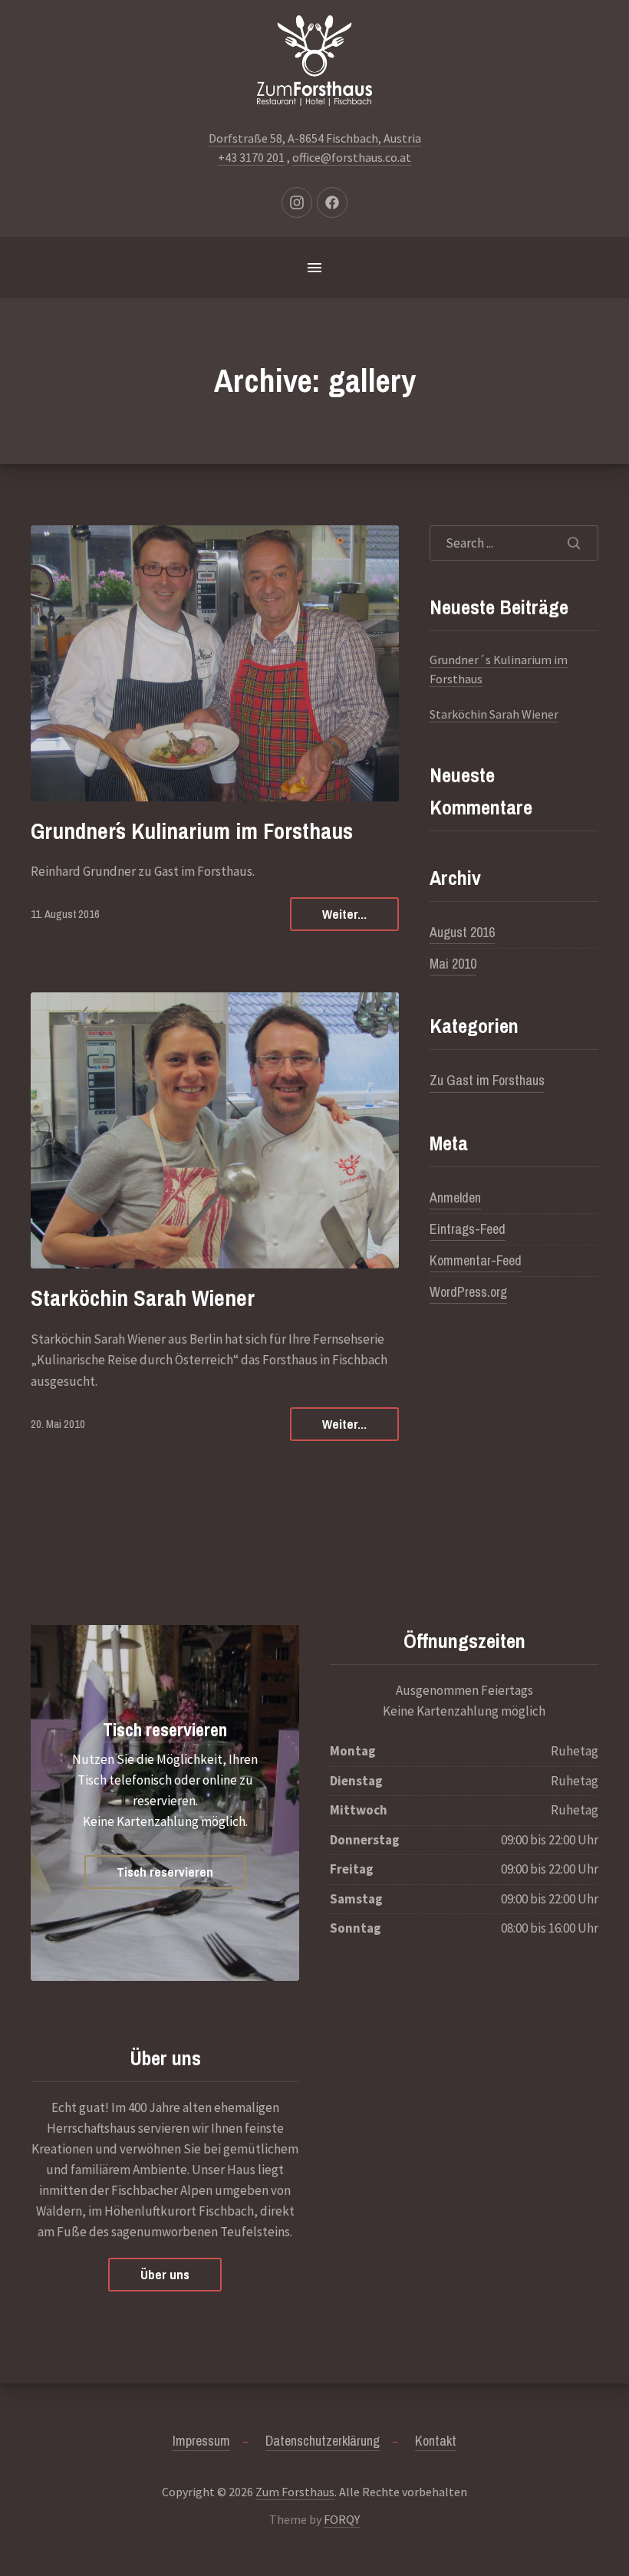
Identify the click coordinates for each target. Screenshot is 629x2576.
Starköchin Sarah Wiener (143, 1298)
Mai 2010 (453, 963)
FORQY (342, 2519)
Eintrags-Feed (468, 1229)
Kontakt (435, 2440)
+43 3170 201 (251, 157)
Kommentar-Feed (476, 1260)
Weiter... (344, 914)
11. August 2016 (65, 914)
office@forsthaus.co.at (351, 157)
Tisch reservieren (165, 1729)
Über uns (164, 2274)
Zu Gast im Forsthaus (487, 1080)
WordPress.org (468, 1291)
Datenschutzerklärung (322, 2440)
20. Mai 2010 (58, 1424)
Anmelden (455, 1197)
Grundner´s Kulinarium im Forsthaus (192, 831)
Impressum (201, 2440)
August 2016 (462, 932)
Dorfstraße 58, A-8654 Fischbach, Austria (315, 138)
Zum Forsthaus (294, 2491)
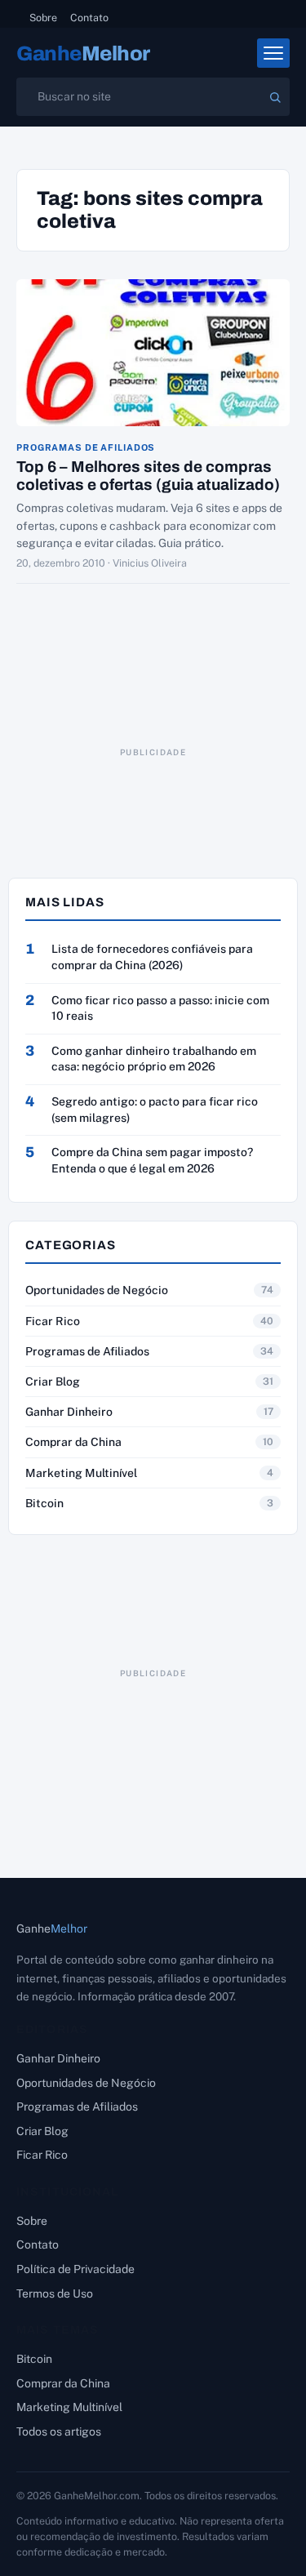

+ + + + +

** ACTION ITEM **
Please write the data out again exactly, but do not carry over the pictures.

** WORKED SOLUTION **
Identify the click coordinates for each target. Screenshot is 629x2576.
Starköchin Sarah Wiener (143, 1298)
Mai 2010 (453, 963)
FORQY (342, 2519)
Eintrags-Feed (468, 1229)
Kontakt (435, 2440)
+43 3170 201 (251, 157)
Kommentar-Feed (476, 1260)
Weiter... (344, 914)
11. August 2016 (65, 914)
office@forsthaus.co.at (351, 157)
Tisch reservieren (165, 1729)
Über uns (164, 2274)
Zu Gast im Forsthaus (487, 1080)
WordPress.org (468, 1291)
Datenschutzerklärung (322, 2440)
20. Mai 2010 (58, 1424)
Anmelden (455, 1197)
Grundner´s Kulinarium im Forsthaus (192, 831)
Impressum (201, 2440)
August 2016 (462, 932)
Dorfstraße 58, A-8654 Fischbach, Austria (315, 138)
Zum Forsthaus (294, 2491)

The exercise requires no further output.